Is This an Anxiety Disorder? You feel more and more helpless and start feeling less-and-less in control of your life, especially in the face of these anxiety feelings. What Can You Do About This Storm Of Physiological Symptoms? You can stop them from happening to you.  So your first natural response is to avoid situations in which they occur or are likely to be triggered off.  So you make sure you don’t get into situations from which you cannot escape in a flash and especially if you are not in control.

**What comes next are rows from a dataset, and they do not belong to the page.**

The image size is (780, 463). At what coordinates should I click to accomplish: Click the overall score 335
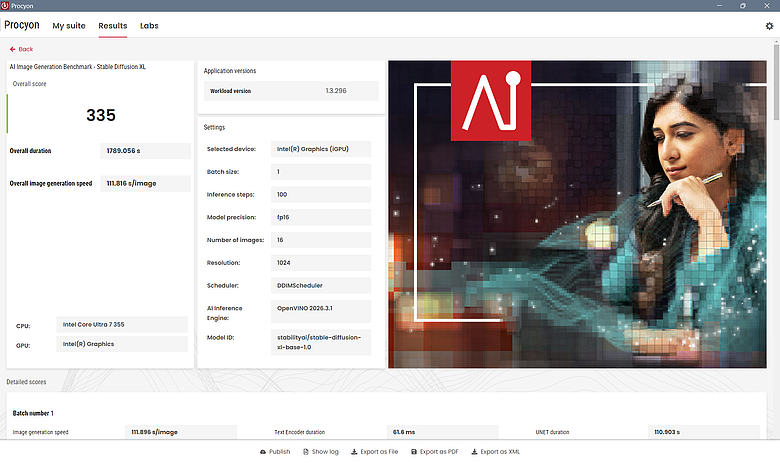pos(101,115)
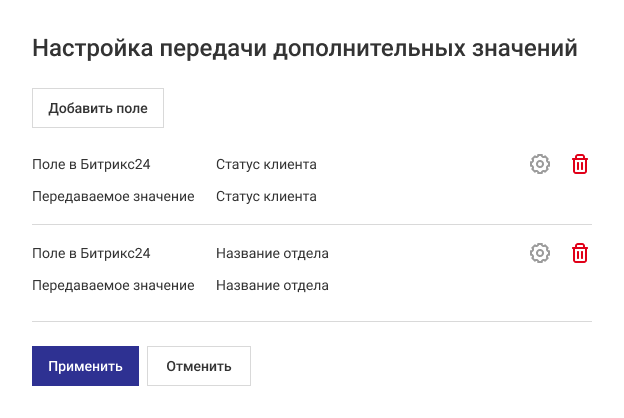This screenshot has width=624, height=418.
Task: Select Статус клиента next to Поле в Битрикс24
Action: pyautogui.click(x=266, y=165)
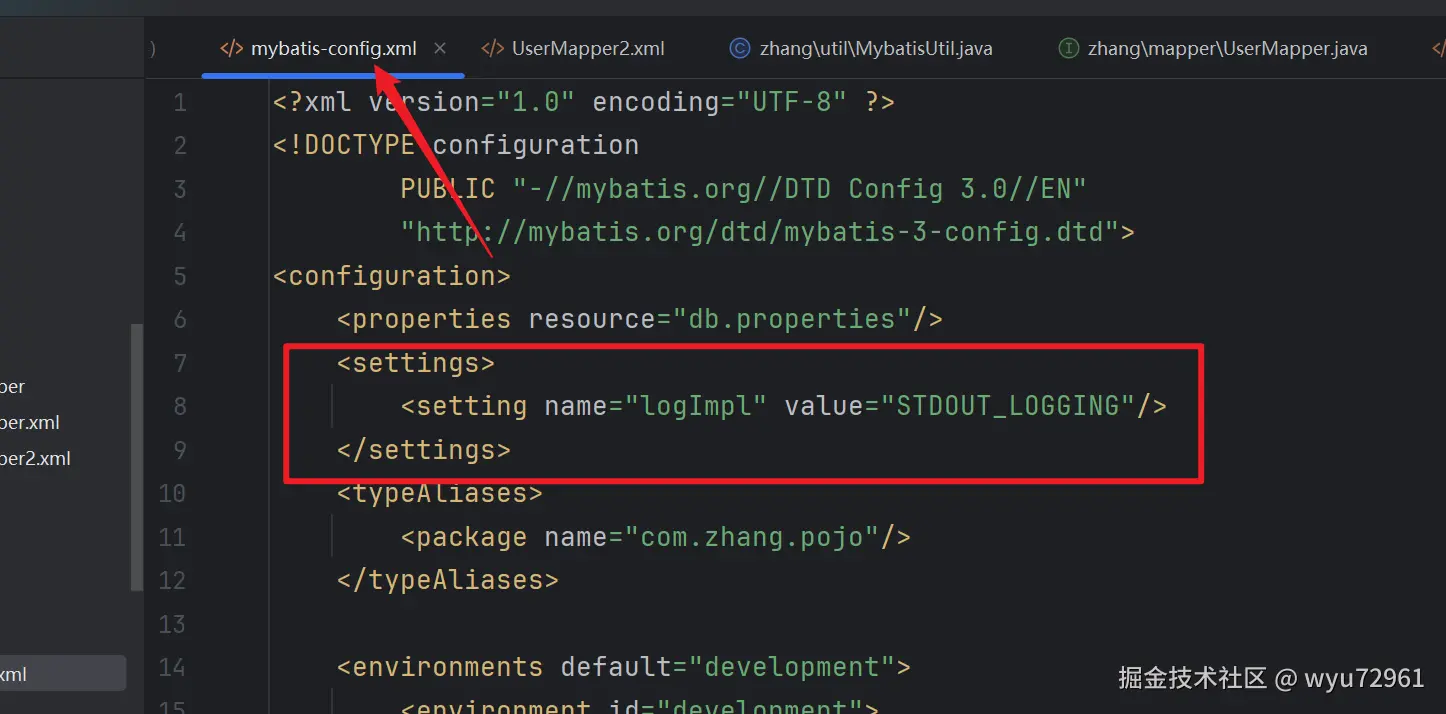1446x714 pixels.
Task: Open the zhang\util\MybatisUtil.java tab
Action: tap(876, 49)
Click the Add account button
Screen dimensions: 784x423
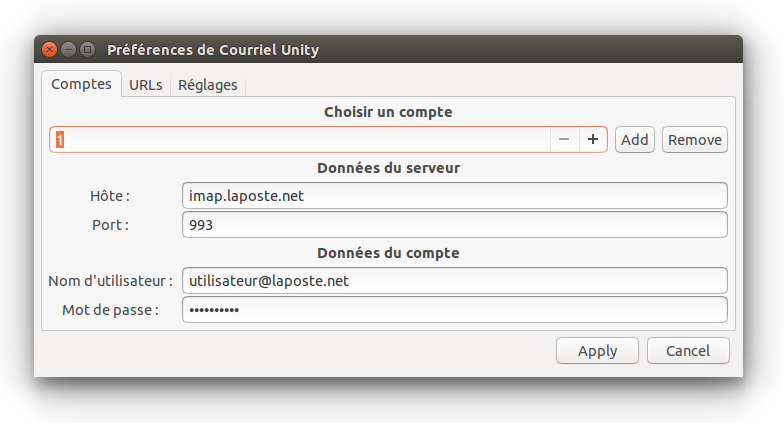(x=635, y=140)
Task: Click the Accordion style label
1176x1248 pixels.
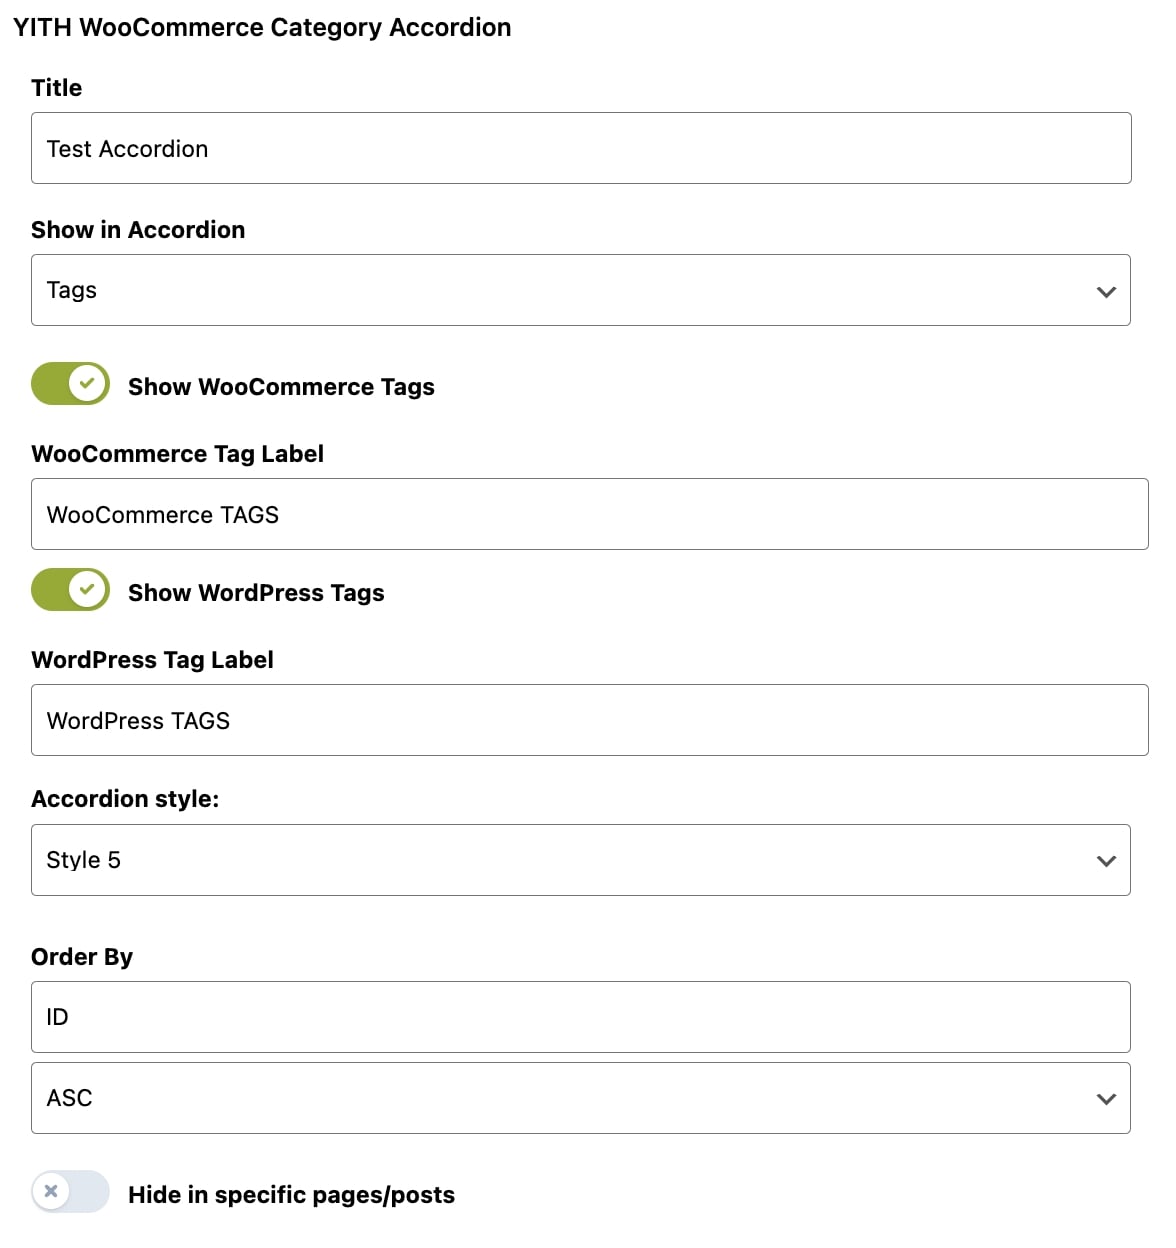Action: click(x=125, y=799)

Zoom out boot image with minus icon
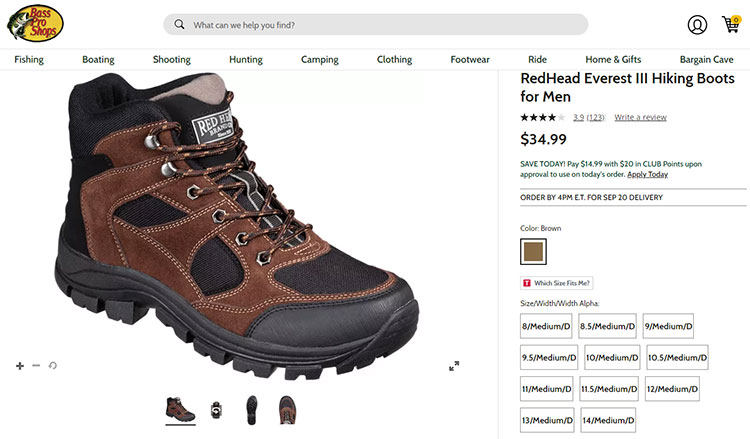(36, 366)
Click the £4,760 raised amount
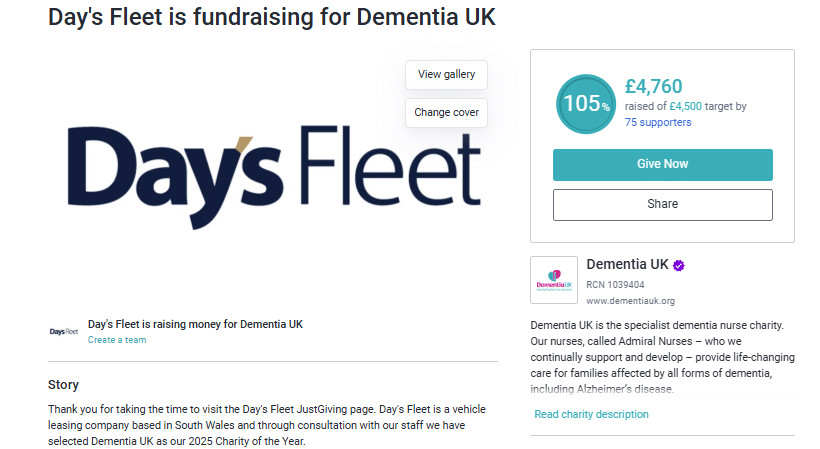 click(x=653, y=86)
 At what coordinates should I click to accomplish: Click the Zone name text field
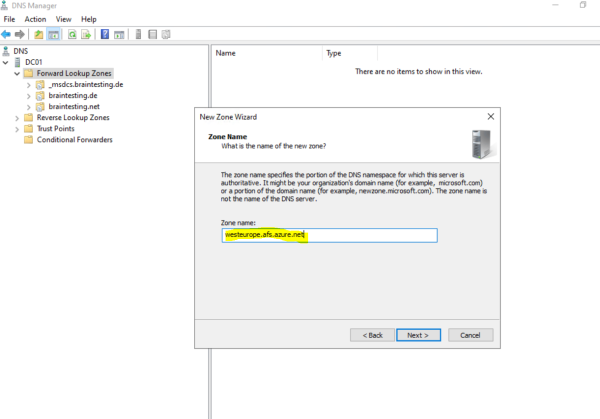tap(329, 235)
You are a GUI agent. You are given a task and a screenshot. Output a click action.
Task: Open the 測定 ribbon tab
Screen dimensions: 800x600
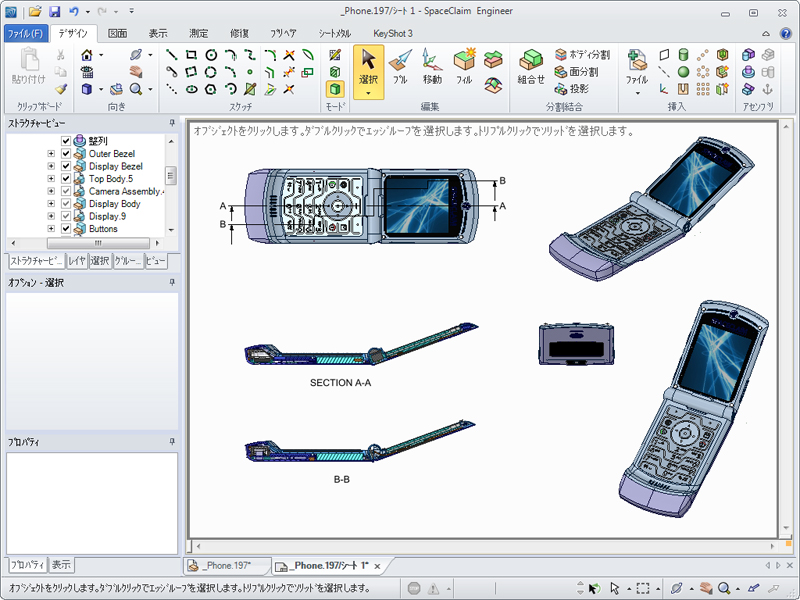coord(199,33)
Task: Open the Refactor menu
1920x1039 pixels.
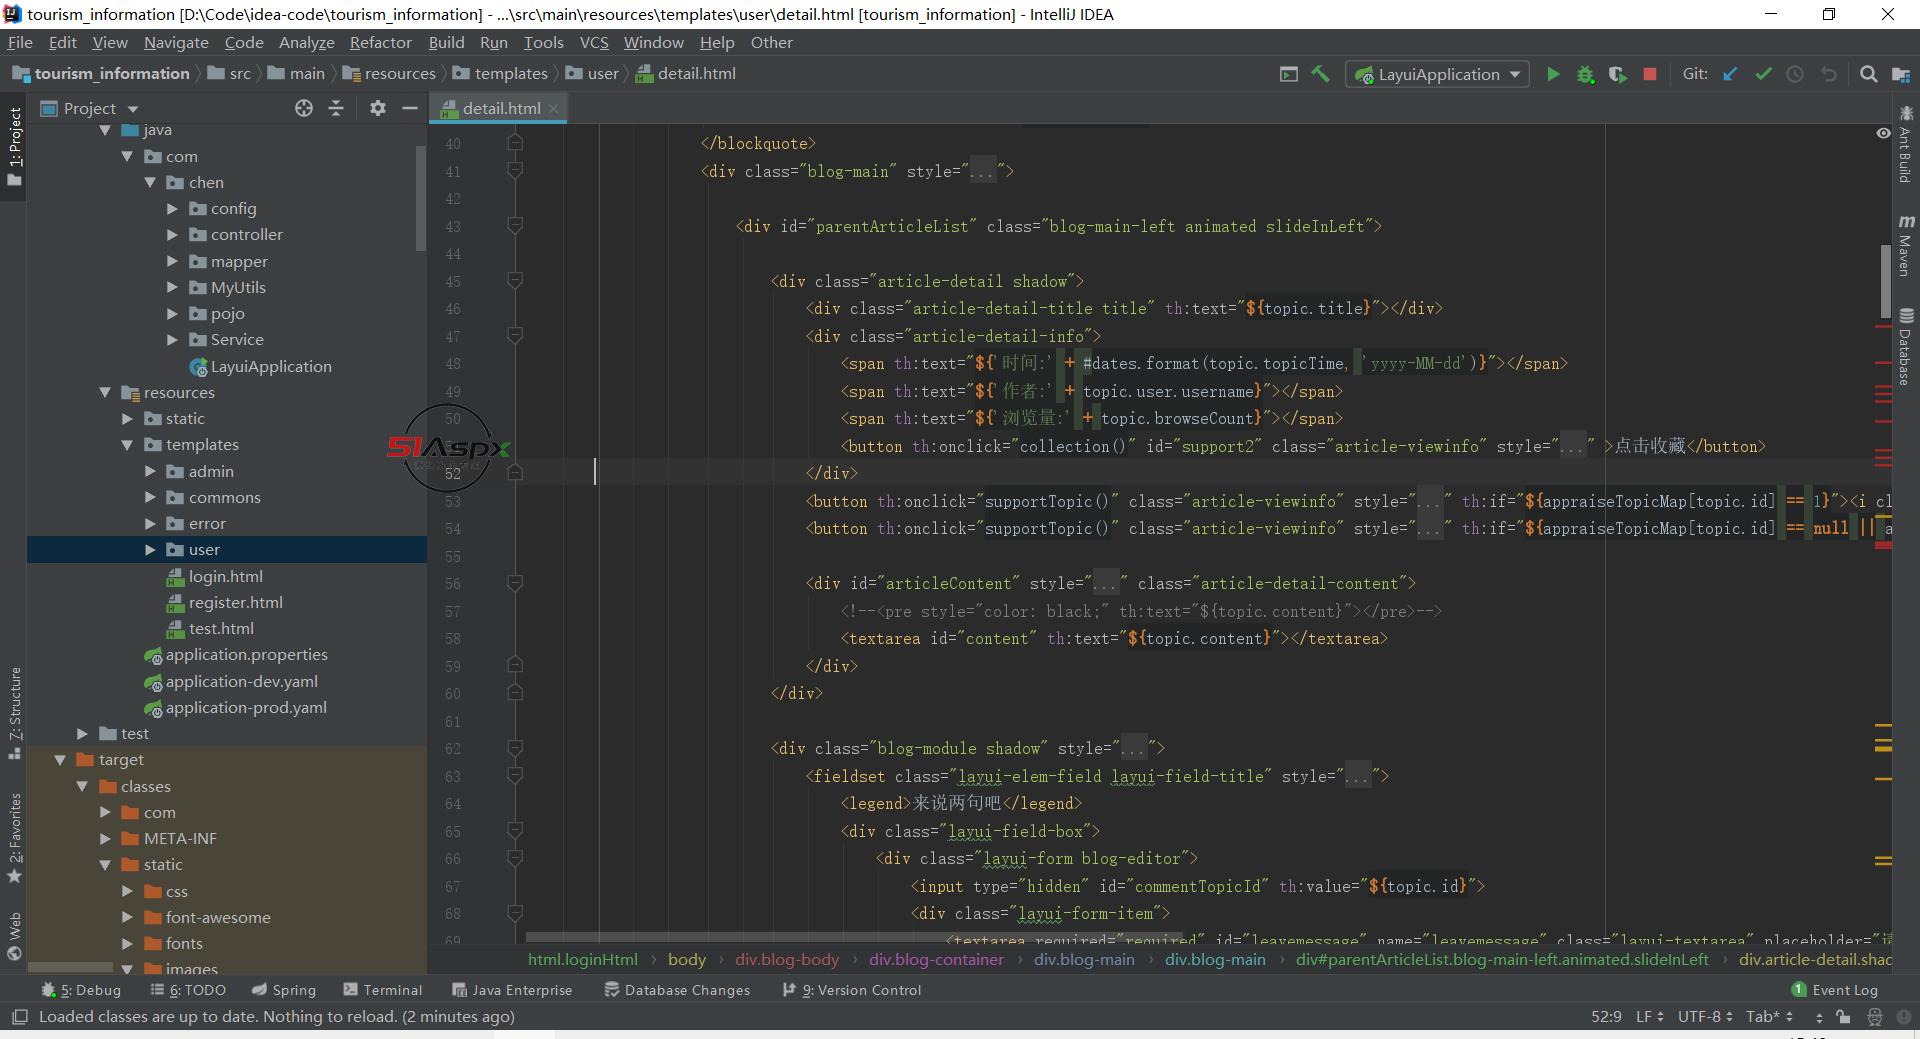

  • You make especially sure you avoid crowed places
  • No crowed shops
  • No large Malls
  • No Cinemas and Theatres
  • No buses or public transport
Oh Hell! You decide it is actually better being alone because then there is no chance of you embarrassing yourself – so you just start staying at home. Very soon, before you even know it, you don’t even leave your house or do so only under very special circumstances.  Worst of all, you become so focused on yourself and avoiding these feelings that still seem to be happening on their own accord no matter what you do or try and you can’t even remember what triggers them or why you are hiding away so filled with fear. Possibly a bit of an extreme description, but the outcome is still the same.  You constantly have these feelings of anxiety, either snarling away at you or attacking like a lightning storm.  Yes this is what anxiety disorder can be in one of its many faces. But what do you do?  Is this the end of your life?  Terrifying as it is – no it is not the end of your life and the prognosis is very good. You can get out of this. There are things you can do. That is why we are here.  To tell you, you are not going mad.  There is help and there are techniques and methods that work.  What is needed to find out what works with you and plan your program of action to getting your life back again.